For ages, the city of Krakow was the center of Jewish spirituality and thought for Jews from Galitzya and Silesia and a cradle of Ashkenazi tradition as we know it today. In the second half of the nineteenth century, it was also the center of the Jewish Enlightenment.

The Polish Beit Din was comprised of rabbis, who had either committed years of their work to the Jewish community in Poland or who have Polish roots. These were Rabbi Boaz Pash, the Chief Rabbi of Krakow from 2006-2012; Rabbi Tanya Segal, rabbi of progressive Jewish community Beit Krakow, the first woman Rabbi in the history of Poland, who has been working in Poland for the past 10 years; and Rabbi Mira Raz, an Israeli Rabbi whose own family story is tragically connected to Poland through history and the language she remembers her parents speaking at home.

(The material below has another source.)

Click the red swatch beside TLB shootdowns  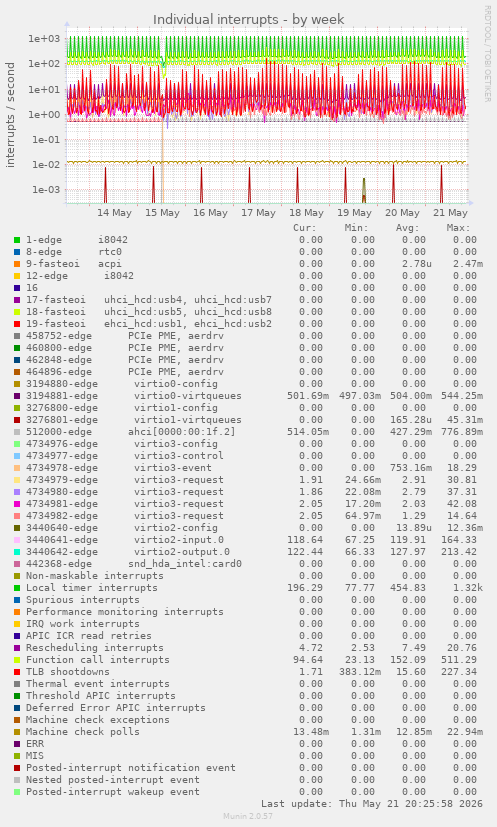pos(17,672)
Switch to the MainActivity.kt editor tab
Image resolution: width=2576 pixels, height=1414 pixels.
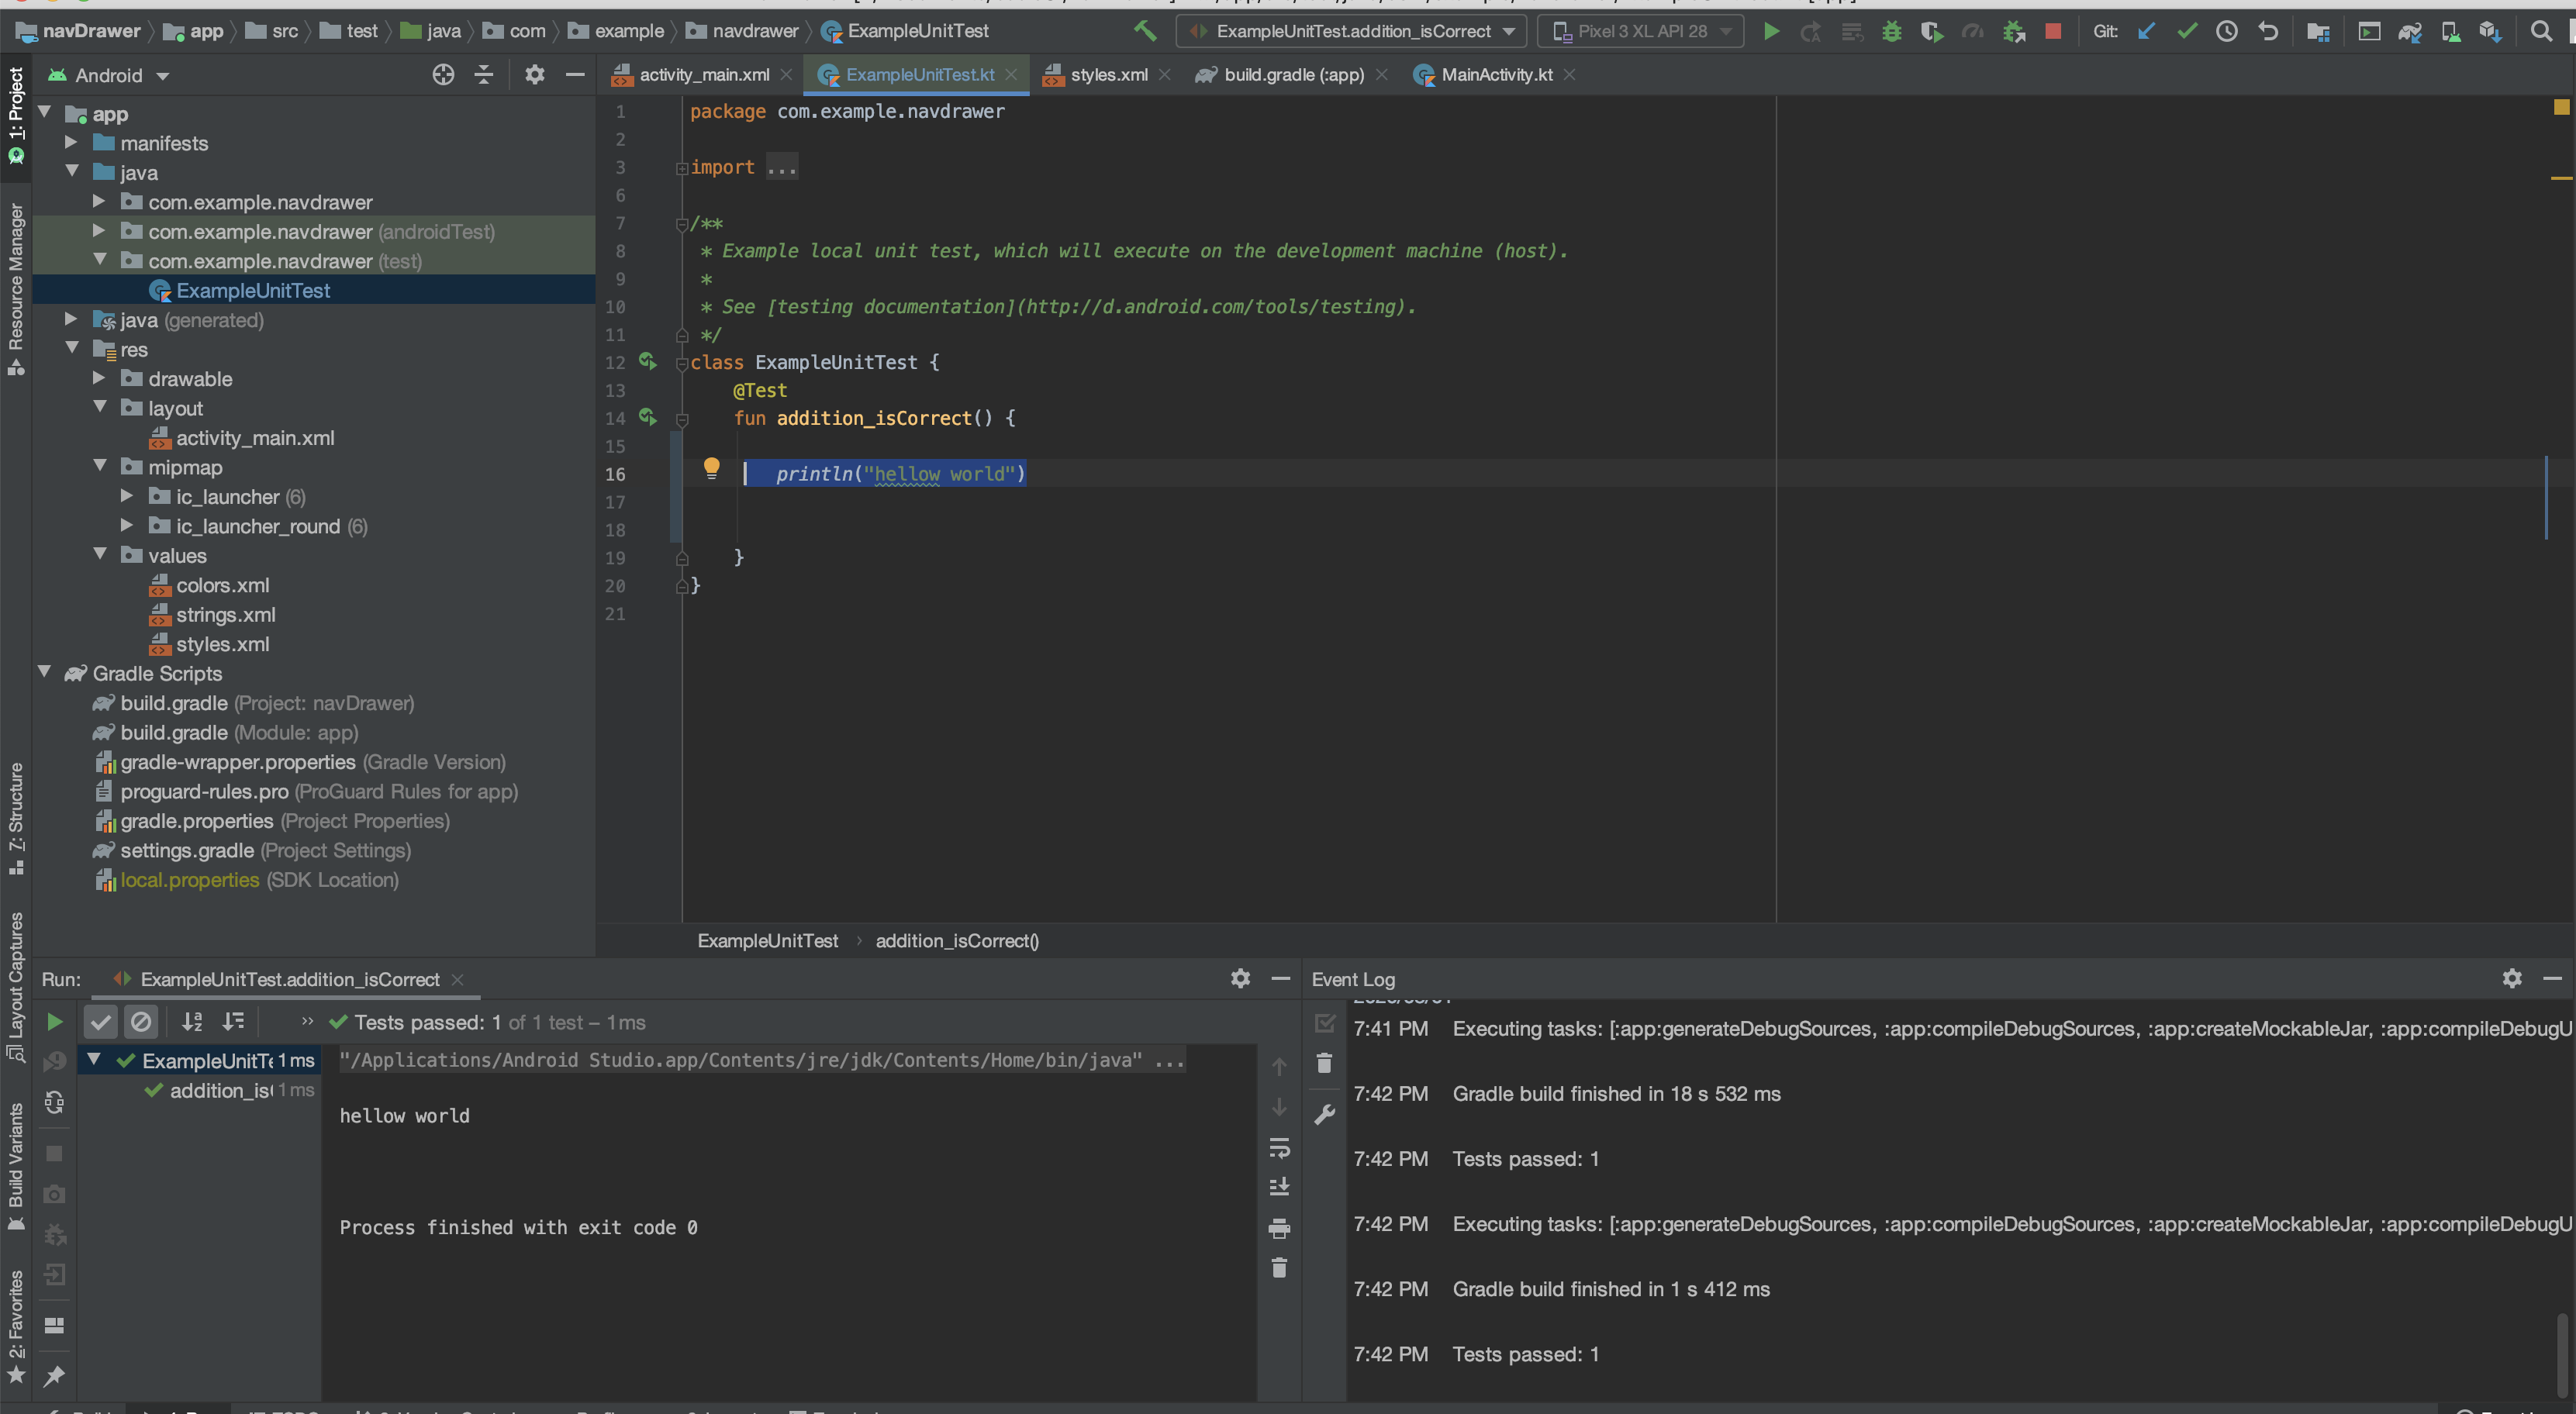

The Beit Din assembled in order to decide on matters of conversion to Judaism and met with 10 candidates from Poland and from a Czech city Krnov (Karinów), located on the Czech-Polish border, in the region of Silesia. Conversion to Judaism is a long and difficult process, which culminates with a meeting with the Beit Din. All candidates were up to the challenge and have been accepted into the Nation of Israel.

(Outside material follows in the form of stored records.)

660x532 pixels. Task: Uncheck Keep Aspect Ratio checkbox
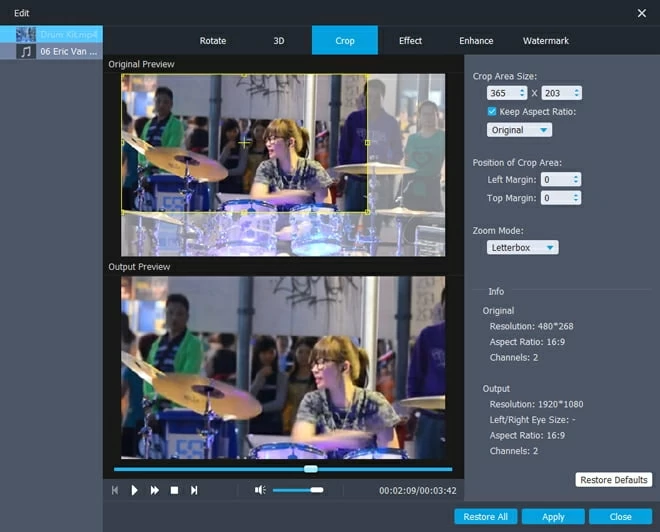tap(492, 111)
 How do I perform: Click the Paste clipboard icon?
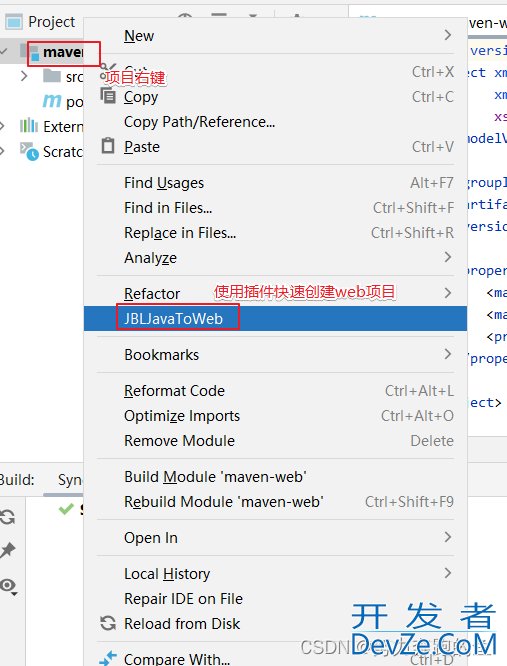(108, 146)
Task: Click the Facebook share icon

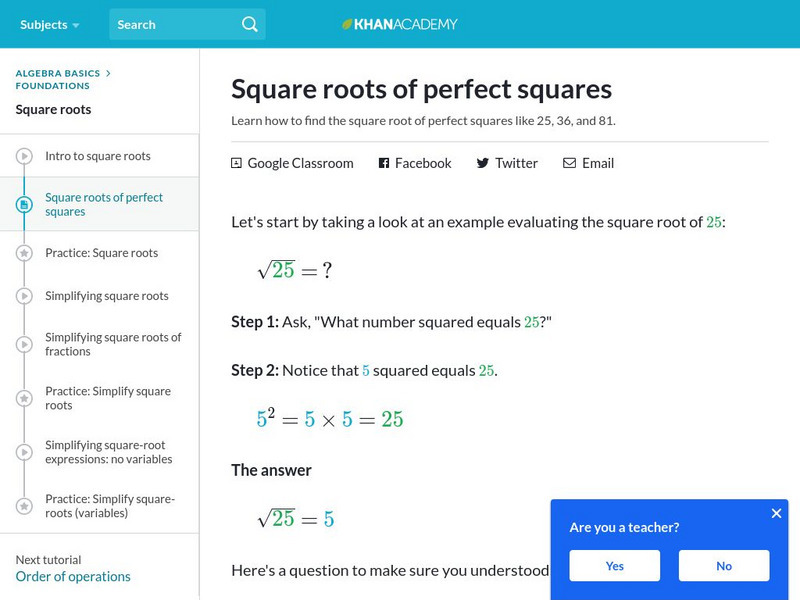Action: (384, 163)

This is how the Rabbis themselves spoke about this momentous occasion:

Rabbi Mira Raz said: “I felt very privileged to be a part of the Beit Din in Krakow. For me, this was the missing link in my relations with Poland as a Jew. My family roots in Sosnowiec/Zawiercie were cruelly uprooted in the past, but in the present, I, as a member of this historical Beit Din in Krakow, took part in planting new Jewish roots in Europe. These ten people moved me so much with their sincerity and conviction to become Jewish. What remained to say is: Am Israel Chai (the people of Israel live) – they are a living proof of that.”

Rabbi Boaz Pash said: “It was as if we had known each other for a long time as if we were meeting dear brothers and sisters who had lost their way a little, and now were returning home. We felt we must have met once, perhaps at Mount Sinai, when we all received the Torah together.  And at the end, after the immersion in the mikvah (ritual bath) and after the court, when we sat together singing “Hinei ma tov uma naim shevet achim gam yachad…” (how good and pleasant it is for us to be together) I felt complete. Whole. I felt that something which was lost was returned to its place; the family was reunited.”

Rabbi Tanya Segal said: “Contemporary development of Jewish life in Poland is a phenomenon which cannot be compared to any other. This is the place where centuries of Jewish history and tragic events of the Shoah (Holocaust) influence every aspect of our life, every thought in our mind, and define unique guidelines for our response to the questions of today. Rabbis from all different movements formed the first post-war Polish Beit Din. This is maybe the only place where close cooperation between all movements of Judaism is possible.”

The Beit Din also received a delegation of the Management Board of the Jewish Community in Ostrava (Czech Republic), which came to support the candidates from Krnov. In a very moving speech, the Chair of the Jewish Community in Ostrava, Ms. Milena Slaninova, said: “We are extremely happy that all the people have succeeded. They are like our children, whom we have been waiting for so long. We look forward to accepting them officially as members of Jewish Community as soon as possible.”

The session of the Beit Din itself took place in the historic space of a former Beit Midrash (house of study), Bnei Emuna. The building is now under the care of the Judaica Foundation’s Centre for Jewish culture, a unique institution which, for the last 25 years, has been educating about and promoting Jewish art and culture in the Jewish district of Krakow.

This historic event permanently re-establishes an autonomous Polish Beit Din in Poland, which in itself is a true testimony to the gradual strengthening and growth of the local community. The Polish Beit Din has been established as a branch of the Center for Progressive Judaism in Krakow to serve the local community and communities in the region of Central Europe.